There is also a TLS extension that allows connections to be resumed with session tickets instead of session IDs. The server encrypts data about the session and sends it to the client. When the client wants to resume this connection, it sends the session ticket to the server, which decrypts it to reveal the parameters.

Session tickets aren’t used as frequently, because they require the extension. Despite this, they can be advantageous in certain situations, because the server doesn’t have to store anything.

Unpacking the TLS 1.2 handshake

The three most important steps of the handshake include:

  • the parameters are selected,
  • it conducts authentication, and
  • the keys are established.

Let’s cover them in a bit more detail so that you can understand what’s really going on.

The parameters

At the start of the handshake, the client and the server negotiate the parameters of the connection by mutual agreement. The first of these is which version of TLS will be used. This is the highest version that both parties support, which tends to be the most secure.

The parties also decide which key exchange algorithm they will use to establish the master key. The hash function, encryption algorithm, and compression method are also agreed upon in this stage. These will be covered in detail when we discuss the Application protocol later in the article.

Authentication: Digital certificates

Authentication is a key part of securing a communication channel, because it lets both parties know that they are actually talking to who they think they are and not an impostor. In TLS and many other security mechanisms, this is achieved with what are known as digital certificates.

Digital certificates are electronic documents that show the link between an individual or entity and their public key. This link is validated by a certificate authority (CA), which is a trusted organization that verifies that the two are actually related, then uses its own reputation to grant trust to the certificate.   

Different certificate levels represent varying degrees of trust. The important thing to know is that if a client or a server has a reliable and valid certificate, then it is reasonable to assume that the public key is legitimate and that you are not dealing with an attacker.

A note on public keys

Public-key encryption (also known as asymmetric encryption) is an important part of cryptography, and it is used extensively in the different aspects of TLS. Here’s a quick primer for those who are unfamiliar with how it works.

===

• WHAT TO DO:
A - In the TLS handshake passage, reproduce word for word the part that begins with the words containing "Public-key encryption (also" and ends with "how it works.".
B - Name every connection parameter that the TLS handshake passage says the client and server agree on at the start of the handshake.

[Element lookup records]
===

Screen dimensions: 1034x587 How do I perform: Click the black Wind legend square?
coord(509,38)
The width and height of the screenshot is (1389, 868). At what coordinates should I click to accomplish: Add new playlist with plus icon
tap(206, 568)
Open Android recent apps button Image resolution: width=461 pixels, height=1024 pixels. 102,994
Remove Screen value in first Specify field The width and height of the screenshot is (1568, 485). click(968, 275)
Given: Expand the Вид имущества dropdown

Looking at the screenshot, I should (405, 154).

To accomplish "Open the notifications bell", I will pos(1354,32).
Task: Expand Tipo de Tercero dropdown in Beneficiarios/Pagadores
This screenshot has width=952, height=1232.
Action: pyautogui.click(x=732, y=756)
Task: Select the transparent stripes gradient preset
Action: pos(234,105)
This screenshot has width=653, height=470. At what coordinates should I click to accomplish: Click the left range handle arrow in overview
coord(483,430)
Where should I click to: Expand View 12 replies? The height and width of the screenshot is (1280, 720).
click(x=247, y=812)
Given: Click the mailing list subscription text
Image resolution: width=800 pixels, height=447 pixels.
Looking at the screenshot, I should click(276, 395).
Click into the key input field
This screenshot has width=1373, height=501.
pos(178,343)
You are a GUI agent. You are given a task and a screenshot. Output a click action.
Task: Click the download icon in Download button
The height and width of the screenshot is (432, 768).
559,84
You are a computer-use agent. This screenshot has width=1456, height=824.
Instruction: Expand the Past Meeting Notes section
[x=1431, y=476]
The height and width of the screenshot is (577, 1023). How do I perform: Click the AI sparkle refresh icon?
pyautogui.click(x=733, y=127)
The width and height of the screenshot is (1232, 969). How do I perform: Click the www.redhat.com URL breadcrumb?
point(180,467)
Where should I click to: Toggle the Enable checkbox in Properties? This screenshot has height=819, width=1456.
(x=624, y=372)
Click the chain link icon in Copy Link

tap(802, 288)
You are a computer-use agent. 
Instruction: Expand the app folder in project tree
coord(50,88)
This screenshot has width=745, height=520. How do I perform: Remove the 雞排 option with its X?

===

• CORRECT ANSWERS:
A -
Public-key encryption (also known as asymmetric encryption) is an important part of cryptography, and it is used extensively in the different aspects of TLS. Here’s a quick primer for those who are unfamiliar with how it works.

B -
- The version of TLS
- The key exchange algorithm
- The hash function
- The encryption algorithm
- The compression method